Each clan consolidated around itself the relevant figures in the communities (mostly businessmen) to formally legitimise itself as the leading force of the entire Armenian world. In terms of form, they tackled this task pretty well, showcasing nice photo reports and delivering loud toasts at banquets all the way from Los Angeles to Moscow. In terms of substance, though, it was a manifestation of utter failure, as none of these supposedly ‘diasporic’ Armenians enjoyed any legitimacy within their communities. All the leaders of the Third Republic — beginning with Levon Ter-Petrosyan and ending with Nikol Pashinyan — not only did not engage in building the institution of Diaspora but also regarded its formation as a genuine threat to their domestic position.
Not only did neither of the leaders of the Third Republic recognise Artsakh’s independence, but they did not even formalise a strategic treaty with it, which would have laid out security guarantees in case of aggression by Azerbaijan, as well as the red lines in the negotiation process.

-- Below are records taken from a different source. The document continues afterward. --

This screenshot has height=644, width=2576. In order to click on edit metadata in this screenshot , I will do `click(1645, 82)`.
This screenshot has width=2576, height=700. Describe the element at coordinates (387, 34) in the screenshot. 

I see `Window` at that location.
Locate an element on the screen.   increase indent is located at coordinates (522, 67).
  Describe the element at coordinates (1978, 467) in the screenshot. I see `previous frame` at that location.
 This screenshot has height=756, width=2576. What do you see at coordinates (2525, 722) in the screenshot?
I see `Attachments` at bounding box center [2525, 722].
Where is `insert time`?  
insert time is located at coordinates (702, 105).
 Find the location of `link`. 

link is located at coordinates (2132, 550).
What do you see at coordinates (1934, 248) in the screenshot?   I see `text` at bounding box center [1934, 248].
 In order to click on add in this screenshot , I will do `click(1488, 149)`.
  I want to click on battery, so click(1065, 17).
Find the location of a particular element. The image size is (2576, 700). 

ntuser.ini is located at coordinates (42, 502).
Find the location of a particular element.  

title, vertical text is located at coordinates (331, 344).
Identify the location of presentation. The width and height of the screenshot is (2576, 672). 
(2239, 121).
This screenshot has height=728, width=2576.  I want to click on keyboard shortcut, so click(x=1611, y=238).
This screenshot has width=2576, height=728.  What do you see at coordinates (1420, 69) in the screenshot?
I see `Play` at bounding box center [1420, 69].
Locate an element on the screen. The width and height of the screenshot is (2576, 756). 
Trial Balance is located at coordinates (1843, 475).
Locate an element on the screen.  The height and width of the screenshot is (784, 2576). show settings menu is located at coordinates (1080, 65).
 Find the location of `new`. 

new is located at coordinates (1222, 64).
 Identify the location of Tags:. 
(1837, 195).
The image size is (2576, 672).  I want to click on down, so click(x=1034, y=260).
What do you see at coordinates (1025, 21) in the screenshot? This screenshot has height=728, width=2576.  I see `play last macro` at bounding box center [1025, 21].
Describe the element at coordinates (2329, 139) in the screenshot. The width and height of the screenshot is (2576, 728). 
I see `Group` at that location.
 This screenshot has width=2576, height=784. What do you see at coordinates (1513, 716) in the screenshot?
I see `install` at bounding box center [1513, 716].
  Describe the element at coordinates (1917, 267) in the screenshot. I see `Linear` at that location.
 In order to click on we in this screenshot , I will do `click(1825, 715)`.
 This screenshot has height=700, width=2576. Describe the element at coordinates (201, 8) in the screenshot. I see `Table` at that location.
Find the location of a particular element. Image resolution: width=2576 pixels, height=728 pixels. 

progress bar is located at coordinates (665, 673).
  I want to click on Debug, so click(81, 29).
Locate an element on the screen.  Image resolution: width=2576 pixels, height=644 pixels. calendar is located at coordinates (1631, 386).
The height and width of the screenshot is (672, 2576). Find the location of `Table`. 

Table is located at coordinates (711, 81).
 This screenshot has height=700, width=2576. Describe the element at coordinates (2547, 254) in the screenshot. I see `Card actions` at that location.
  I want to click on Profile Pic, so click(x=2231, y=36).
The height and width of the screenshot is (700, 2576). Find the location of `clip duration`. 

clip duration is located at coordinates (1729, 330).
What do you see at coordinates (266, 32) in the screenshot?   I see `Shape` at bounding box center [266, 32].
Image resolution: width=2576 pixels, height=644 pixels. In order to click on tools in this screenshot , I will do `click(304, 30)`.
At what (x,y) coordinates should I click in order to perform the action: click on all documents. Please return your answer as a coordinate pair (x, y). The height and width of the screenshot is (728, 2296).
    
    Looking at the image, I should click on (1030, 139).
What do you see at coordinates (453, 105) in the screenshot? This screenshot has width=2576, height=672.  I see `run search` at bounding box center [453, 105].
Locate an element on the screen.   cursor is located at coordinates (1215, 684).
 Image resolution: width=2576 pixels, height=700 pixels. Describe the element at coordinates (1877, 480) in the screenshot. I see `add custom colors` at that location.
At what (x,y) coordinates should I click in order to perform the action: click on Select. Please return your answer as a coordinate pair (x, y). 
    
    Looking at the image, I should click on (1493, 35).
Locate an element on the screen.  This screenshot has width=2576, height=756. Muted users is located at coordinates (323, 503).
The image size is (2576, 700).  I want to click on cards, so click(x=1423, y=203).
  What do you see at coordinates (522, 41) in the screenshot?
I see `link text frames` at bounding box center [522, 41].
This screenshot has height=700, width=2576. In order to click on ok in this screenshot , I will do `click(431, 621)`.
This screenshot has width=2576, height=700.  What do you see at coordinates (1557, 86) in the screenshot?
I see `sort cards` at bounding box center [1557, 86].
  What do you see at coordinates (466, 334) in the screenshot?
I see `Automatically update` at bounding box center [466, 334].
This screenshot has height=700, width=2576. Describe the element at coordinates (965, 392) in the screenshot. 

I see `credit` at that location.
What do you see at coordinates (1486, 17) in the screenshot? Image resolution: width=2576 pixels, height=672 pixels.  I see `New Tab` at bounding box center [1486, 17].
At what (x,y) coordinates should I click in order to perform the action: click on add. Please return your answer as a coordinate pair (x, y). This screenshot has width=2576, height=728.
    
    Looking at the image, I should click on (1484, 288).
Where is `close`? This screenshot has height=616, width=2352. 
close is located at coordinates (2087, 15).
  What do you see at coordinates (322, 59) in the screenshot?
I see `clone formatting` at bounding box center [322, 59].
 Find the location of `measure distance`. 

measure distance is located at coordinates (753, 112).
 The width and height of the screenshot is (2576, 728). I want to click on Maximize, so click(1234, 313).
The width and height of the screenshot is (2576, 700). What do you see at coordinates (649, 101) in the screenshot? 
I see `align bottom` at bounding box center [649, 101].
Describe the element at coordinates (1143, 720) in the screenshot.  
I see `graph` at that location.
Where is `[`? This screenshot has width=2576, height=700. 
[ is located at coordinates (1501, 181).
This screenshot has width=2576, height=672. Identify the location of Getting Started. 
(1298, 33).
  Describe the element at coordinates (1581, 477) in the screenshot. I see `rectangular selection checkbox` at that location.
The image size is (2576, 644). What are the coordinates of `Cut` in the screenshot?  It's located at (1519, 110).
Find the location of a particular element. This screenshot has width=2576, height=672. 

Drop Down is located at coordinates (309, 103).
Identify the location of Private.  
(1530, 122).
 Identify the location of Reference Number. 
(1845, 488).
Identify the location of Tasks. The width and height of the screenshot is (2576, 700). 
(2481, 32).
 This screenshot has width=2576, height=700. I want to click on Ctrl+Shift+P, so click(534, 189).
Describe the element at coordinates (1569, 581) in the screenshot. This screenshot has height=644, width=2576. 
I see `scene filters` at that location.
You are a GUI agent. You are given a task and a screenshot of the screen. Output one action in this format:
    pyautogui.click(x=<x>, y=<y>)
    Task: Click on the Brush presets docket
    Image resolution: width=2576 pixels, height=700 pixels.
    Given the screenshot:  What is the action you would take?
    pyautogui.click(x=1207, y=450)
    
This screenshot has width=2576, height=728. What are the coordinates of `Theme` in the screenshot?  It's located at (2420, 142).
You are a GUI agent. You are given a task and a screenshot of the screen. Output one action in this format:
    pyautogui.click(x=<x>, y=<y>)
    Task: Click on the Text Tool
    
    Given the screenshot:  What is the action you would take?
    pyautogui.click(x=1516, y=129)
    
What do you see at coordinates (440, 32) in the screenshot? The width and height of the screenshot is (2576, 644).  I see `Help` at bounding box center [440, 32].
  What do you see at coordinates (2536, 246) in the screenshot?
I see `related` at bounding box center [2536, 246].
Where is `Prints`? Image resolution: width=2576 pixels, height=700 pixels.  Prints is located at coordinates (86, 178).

Azerbaijan and its ally Turkey have repeatedly and in different ways tried the firmness of the ‘Armenian stance’ and its ‘red lines’. After the April 2016 aggression, when the Armenian side did not pursue the logical conclusion to the process of recognition of Artsakh, Baku and Ankara rightly inferred that the Armenian side had neither a stance nor red lines.
Everyone was fine with that. The Yerevan feudal lords ruled the country at their own discretion, outsourcing the security matter to external players, the minions of these clans in Stepanakert relayed their will and desire to the people of Artsakh, and the community groups were granted carte blanche for mock activities such as promoting resolutions of single states and cities recognising the Armenian Genocide. The result of such an arrangement is plain to see: the loss of Artsakh and the occupation of Armenia’s territories. As a matter of fact, the exodus of the Armenian population from Artsakh and the destruction of its churches, graves, and cultural monuments took place with a silent smile of the very same countries that adopted resolutions on the ‘recognition and condemnation of the Genocide’. Now the same actors, confronted in the battle to shape a post-unipolar world, reaffirm the promise of a serene future for several countries if the latter make the ‘right’ choice. Without any exception, such accounts would end in total failure for the ‘chooser’.